Hal sama juga dituturkan Firman Utina, yang datang untuk PSSI dari generasi berbeda dan lebih baru dari dua seniornya itu.
Firman Utina memulai karier profesional sejak kelas 2 SMA saat Liga Indonesia masih dibagi dua wilayah, musim 1999-2000.
"Saya masih di Persma Manado. Waktu itu, saya masih muda jadi belum diikat secara profesional, umur juga masih 16 atau 17 tahun," ujar Firman Utina.
"Jadi, gaji itu hanya seperti uang 'permen', buat jajan. Setelah lulus, saya ke Persita pada 2001 dan bertahan empat tahun sebelum ke Arema Malang dua tahun, terus balik ke Persita."

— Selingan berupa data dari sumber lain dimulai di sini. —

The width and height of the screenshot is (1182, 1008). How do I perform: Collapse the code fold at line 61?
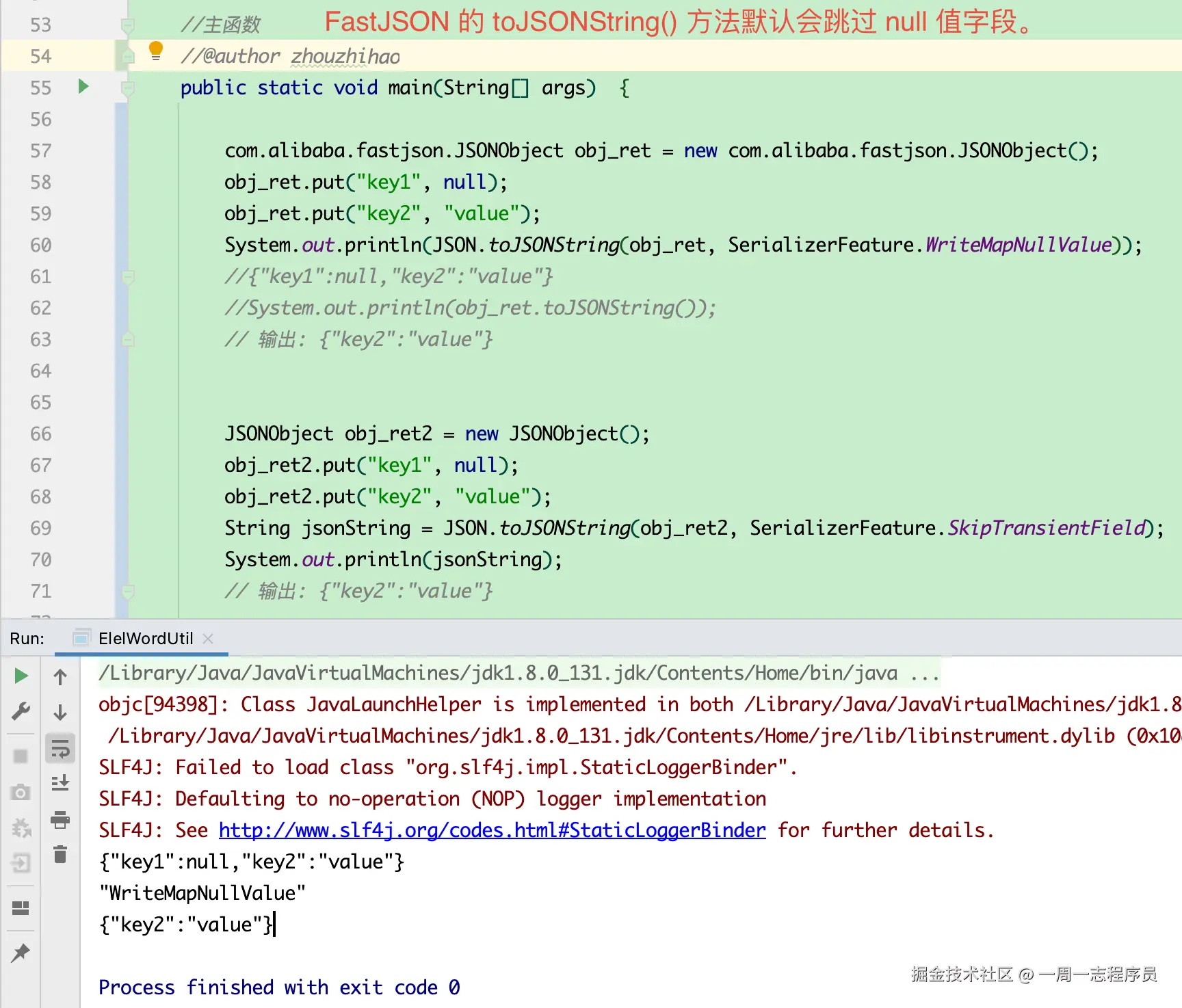tap(127, 276)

"Setelah itu, saya ke Pelita Jaya, Persija. Saya lalu ke Sriwijaya FC selama dua tahun, setelah itu gabung Persib sampai 2015."
"Kemudian pada 2015 itu, ada gonjang-ganjing Liga Indonesia. Dari itu, saya dapat pengalaman yang membuat menjadi lebih dewasa," katanya memungkasi.